* **Material supplied**:
>>

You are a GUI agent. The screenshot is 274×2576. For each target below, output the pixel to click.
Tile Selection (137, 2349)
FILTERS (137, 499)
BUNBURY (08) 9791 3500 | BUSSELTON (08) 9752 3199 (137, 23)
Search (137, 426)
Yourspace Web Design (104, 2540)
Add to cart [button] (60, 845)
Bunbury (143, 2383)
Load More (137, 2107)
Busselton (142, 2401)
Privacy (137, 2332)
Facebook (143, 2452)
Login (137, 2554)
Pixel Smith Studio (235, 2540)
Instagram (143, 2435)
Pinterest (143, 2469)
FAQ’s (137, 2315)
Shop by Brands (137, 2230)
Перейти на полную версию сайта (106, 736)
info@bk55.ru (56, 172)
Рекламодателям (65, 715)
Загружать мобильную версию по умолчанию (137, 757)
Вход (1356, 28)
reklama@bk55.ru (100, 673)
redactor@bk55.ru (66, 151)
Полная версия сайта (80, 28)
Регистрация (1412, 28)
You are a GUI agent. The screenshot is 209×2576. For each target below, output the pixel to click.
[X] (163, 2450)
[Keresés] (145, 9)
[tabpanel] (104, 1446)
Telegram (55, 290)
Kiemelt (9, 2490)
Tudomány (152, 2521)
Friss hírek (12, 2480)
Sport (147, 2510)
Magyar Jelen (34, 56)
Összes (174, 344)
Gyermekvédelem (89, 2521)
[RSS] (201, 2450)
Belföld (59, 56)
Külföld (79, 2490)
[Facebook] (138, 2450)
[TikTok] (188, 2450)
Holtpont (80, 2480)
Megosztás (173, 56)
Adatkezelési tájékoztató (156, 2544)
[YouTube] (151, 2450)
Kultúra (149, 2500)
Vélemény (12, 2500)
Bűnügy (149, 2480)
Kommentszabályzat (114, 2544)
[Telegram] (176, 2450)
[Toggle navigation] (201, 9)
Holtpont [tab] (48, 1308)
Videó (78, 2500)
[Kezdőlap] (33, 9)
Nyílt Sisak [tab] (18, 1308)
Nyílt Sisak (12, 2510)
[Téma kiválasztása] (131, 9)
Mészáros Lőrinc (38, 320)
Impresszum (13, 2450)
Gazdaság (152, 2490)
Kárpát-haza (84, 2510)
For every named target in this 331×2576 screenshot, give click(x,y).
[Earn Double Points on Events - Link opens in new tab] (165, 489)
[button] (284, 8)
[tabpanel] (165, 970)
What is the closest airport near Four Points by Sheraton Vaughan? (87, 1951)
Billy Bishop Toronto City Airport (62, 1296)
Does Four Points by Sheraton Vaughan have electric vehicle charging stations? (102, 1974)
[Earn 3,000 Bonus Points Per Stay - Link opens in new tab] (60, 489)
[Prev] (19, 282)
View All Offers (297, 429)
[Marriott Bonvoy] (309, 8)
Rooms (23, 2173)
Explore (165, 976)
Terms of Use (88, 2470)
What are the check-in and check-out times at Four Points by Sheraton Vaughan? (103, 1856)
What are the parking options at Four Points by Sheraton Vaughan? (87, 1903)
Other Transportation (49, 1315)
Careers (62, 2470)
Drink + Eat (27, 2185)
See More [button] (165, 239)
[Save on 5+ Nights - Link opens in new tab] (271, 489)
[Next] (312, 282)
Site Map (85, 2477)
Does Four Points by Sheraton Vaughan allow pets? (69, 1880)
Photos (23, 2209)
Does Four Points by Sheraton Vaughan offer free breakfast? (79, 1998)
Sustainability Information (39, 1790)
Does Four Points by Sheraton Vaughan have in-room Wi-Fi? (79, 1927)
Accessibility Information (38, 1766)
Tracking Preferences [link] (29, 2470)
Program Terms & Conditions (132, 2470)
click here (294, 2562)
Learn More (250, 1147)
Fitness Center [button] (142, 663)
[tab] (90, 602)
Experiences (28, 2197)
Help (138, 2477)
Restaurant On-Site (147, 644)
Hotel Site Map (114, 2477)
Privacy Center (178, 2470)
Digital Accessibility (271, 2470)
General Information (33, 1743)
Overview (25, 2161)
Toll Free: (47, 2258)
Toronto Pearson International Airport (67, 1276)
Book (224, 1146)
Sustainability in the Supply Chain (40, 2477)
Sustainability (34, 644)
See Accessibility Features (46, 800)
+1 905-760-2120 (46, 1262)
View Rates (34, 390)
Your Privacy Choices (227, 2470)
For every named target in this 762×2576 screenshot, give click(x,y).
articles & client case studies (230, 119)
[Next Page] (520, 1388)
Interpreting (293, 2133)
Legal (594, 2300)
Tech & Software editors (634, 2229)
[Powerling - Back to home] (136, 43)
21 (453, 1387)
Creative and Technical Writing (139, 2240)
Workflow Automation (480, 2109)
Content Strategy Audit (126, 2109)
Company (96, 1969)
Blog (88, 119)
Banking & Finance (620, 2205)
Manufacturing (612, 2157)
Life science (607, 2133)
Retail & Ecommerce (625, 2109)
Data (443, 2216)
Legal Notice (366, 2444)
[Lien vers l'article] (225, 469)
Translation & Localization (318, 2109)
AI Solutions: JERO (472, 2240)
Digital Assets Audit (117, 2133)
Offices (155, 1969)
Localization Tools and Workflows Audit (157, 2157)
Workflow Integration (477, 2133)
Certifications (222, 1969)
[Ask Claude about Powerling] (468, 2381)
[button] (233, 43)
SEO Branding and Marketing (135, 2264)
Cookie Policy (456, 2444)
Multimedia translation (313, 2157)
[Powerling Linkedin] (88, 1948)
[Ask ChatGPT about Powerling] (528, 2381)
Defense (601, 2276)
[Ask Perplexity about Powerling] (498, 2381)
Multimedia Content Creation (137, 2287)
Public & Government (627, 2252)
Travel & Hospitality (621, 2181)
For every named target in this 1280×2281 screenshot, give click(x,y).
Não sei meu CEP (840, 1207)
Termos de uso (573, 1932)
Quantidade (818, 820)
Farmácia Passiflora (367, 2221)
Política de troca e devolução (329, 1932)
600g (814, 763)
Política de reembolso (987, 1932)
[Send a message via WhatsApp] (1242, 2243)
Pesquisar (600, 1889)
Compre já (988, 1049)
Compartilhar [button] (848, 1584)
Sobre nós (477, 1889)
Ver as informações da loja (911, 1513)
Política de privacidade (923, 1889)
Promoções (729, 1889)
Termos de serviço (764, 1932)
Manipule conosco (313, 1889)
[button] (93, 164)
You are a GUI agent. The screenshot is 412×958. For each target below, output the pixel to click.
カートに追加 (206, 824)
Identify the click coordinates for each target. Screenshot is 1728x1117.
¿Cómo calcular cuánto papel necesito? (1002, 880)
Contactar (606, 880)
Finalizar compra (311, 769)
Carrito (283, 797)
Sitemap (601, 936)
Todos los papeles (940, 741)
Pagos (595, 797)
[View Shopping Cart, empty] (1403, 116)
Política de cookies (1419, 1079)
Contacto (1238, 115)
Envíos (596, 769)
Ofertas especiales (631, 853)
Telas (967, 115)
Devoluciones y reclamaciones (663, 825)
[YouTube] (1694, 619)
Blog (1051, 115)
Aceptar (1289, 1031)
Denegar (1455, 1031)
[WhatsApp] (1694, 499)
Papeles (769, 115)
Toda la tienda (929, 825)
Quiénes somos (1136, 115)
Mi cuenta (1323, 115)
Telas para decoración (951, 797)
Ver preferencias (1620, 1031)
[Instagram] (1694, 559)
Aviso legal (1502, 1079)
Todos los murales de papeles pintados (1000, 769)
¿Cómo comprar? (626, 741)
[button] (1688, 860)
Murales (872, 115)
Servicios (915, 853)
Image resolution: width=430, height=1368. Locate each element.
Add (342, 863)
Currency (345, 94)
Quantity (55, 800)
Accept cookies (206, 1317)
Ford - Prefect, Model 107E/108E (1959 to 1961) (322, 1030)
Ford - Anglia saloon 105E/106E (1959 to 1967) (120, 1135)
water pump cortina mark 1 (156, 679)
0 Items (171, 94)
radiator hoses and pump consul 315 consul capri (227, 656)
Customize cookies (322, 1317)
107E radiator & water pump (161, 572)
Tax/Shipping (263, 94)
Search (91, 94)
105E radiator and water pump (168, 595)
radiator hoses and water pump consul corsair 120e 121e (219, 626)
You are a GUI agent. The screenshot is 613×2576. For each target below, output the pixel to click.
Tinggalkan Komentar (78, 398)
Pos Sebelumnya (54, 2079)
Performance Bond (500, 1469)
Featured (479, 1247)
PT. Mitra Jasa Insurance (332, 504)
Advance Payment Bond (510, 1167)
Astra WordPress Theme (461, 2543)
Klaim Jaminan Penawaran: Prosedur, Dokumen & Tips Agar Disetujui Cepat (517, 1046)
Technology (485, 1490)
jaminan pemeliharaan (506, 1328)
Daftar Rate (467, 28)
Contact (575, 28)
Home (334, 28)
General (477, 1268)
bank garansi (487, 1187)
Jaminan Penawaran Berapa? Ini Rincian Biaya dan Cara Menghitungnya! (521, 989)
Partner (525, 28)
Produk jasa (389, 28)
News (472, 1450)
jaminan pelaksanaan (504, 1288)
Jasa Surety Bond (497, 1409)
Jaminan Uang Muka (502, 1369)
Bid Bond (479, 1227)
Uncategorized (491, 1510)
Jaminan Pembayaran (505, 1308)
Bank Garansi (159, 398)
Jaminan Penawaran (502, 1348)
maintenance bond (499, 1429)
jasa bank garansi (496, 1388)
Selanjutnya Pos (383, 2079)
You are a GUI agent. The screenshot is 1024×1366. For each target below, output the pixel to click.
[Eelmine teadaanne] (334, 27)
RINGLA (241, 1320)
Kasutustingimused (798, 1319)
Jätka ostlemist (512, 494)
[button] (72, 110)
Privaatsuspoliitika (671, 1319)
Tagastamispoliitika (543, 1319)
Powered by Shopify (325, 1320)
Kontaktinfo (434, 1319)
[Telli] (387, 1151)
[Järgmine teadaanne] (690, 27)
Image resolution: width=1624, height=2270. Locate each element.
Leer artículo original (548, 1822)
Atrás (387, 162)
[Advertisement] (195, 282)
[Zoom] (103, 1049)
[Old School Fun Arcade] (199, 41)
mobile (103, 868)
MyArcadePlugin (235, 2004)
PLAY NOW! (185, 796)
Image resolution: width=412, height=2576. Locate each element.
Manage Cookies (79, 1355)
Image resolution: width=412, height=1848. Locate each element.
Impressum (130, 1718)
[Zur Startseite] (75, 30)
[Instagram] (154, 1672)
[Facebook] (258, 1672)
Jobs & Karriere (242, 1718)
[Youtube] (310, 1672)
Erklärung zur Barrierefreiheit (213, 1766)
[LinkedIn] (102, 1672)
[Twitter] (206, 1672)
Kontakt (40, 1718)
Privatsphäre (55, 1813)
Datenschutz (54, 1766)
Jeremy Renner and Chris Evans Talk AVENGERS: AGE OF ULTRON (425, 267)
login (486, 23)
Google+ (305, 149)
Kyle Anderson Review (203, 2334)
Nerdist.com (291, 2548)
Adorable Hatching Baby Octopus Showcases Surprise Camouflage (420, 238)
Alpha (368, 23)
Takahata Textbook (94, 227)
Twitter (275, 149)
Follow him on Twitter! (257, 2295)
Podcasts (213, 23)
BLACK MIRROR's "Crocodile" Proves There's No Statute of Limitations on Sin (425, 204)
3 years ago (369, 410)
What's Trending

<<

Scan the records above for the lines holding "Sustainability (34, 644)" and "For every named target in this 1280×2281". Transcribe those two and every line between them word for word, and no others.

Sustainability (34, 644)
See Accessibility Features (46, 800)
+1 905-760-2120 (46, 1262)
View Rates (34, 390)
Your Privacy Choices (227, 2470)
For every named target in this 762×2576 screenshot, give click(x,y).
articles & client case studies (230, 119)
[Next Page] (520, 1388)
Interpreting (293, 2133)
Legal (594, 2300)
Tech & Software editors (634, 2229)
[Powerling - Back to home] (136, 43)
21 (453, 1387)
Creative and Technical Writing (139, 2240)
Workflow Automation (480, 2109)
Content Strategy Audit (126, 2109)
Company (96, 1969)
Blog (88, 119)
Banking & Finance (620, 2205)
Manufacturing (612, 2157)
Life science (607, 2133)
Retail & Ecommerce (625, 2109)
Data (443, 2216)
Legal Notice (366, 2444)
[Lien vers l'article] (225, 469)
Translation & Localization (318, 2109)
AI Solutions: JERO (472, 2240)
Digital Assets Audit (117, 2133)
Offices (155, 1969)
Localization Tools and Workflows Audit (157, 2157)
Workflow Integration (477, 2133)
Certifications (222, 1969)
[Ask Claude about Powerling] (468, 2381)
[button] (233, 43)
SEO Branding and Marketing (135, 2264)
Cookie Policy (456, 2444)
Multimedia translation (313, 2157)
[Powerling Linkedin] (88, 1948)
[Ask ChatGPT about Powerling] (528, 2381)
Defense (601, 2276)
[Ask Perplexity about Powerling] (498, 2381)
Multimedia Content Creation (137, 2287)
Public & Government (627, 2252)
Travel & Hospitality (621, 2181)
For every named target in this 1280×2281 screenshot, give click(x,y).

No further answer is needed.